Am 10. April 1917 schreibt Dr. Siegfried Wolff, ein Berliner Leser der Verwandlung, hilfesuchend an Franz Kafka:
Sehr geehrter Herr,
Sie haben mich unglücklich gemacht.
Ich habe Ihre Verwandlung gekauft und meiner Kusine geschenkt. Die weiß sich die Geschichte aber nicht zu erklären.
Meine Kusine hats ihrer Mutter gegeben, die weiß auch keine Erklärung. Die Mutter hat das Buch meiner andern Kusine gegeben und die hat auch keine Erklärung. Nun haben sie an mich geschrieben. Ich soll ihnen die Geschichte erklären. Weil ich der Doctor der Familie wäre. Aber ich bin ratlos.
Herr! Ich habe Monate hindurch im Schützengraben mich mit dem Russen herumgehauen und nicht mit der Wimper gezuckt. Wenn aber mein Renommee bei meine Kusinen zum Teufel ginge, das ertrüge ich nicht.
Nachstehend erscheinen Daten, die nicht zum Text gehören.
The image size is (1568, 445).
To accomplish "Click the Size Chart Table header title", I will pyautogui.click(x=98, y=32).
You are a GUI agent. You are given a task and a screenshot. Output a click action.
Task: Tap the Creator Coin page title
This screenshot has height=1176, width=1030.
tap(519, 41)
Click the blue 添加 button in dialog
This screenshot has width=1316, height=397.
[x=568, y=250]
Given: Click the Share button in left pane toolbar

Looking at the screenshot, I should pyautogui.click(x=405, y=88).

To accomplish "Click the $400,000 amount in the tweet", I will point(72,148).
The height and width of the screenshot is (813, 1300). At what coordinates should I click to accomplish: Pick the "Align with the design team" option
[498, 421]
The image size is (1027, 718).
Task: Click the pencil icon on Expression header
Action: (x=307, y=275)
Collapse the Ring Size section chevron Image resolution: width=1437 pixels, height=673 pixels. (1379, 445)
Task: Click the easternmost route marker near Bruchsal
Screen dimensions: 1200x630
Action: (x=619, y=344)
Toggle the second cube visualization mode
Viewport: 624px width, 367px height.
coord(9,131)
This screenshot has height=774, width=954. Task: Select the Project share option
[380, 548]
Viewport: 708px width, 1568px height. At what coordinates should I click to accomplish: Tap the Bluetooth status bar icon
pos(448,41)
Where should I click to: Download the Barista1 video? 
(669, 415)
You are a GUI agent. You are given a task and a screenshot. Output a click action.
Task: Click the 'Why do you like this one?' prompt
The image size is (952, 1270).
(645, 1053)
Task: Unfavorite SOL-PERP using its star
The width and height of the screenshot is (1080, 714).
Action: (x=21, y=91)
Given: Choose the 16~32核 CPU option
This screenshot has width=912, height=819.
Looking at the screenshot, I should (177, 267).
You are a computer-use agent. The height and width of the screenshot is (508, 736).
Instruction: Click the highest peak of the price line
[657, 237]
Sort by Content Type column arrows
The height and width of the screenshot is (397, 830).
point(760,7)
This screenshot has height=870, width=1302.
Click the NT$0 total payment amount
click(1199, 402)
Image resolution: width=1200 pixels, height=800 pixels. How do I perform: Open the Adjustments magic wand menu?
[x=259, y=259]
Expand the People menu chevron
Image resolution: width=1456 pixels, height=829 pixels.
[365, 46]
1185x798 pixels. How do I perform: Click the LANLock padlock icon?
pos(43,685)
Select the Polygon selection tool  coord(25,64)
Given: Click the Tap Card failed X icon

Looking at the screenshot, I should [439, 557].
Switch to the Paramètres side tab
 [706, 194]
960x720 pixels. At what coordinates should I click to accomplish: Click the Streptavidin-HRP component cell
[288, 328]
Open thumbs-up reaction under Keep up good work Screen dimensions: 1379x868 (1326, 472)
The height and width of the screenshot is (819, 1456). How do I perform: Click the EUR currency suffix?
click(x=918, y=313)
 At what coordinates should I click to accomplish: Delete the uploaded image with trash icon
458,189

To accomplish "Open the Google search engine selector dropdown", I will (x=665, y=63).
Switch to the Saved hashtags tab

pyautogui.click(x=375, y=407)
Nur Sie können mir helfen. Sie müssen es; denn sie haben mir die Suppe eingebrockt. Also bitte sagen Sie mir, was meine Kusine sich bei der Verwandlung zu denken hat.
Mit vorzüglicher Hochachtung ergebenst
Dr Siegfried Wolff
Dieser Leser spricht uns aus der Seele. Leider wissen wir (noch) nicht, ob die Kusinen von Herrn Dr. Wolff letztlich die Verwandlung zu deuten wussten, ob Franz Kafka eine Antwort schrieb und wie es am Ende um das Renommee des Herrn Dr. Wolffs bestellt war. Nur eines wissen wir nach hundert Jahren Kafka-Rezeption ganz gewiss: die eine, allumfassende Antwort auf die Fragen der Kusinen wird es nicht geben. Die existentiellen Fragen, die Kafka in seinen Werken stellt, bleiben unbeantwortbar.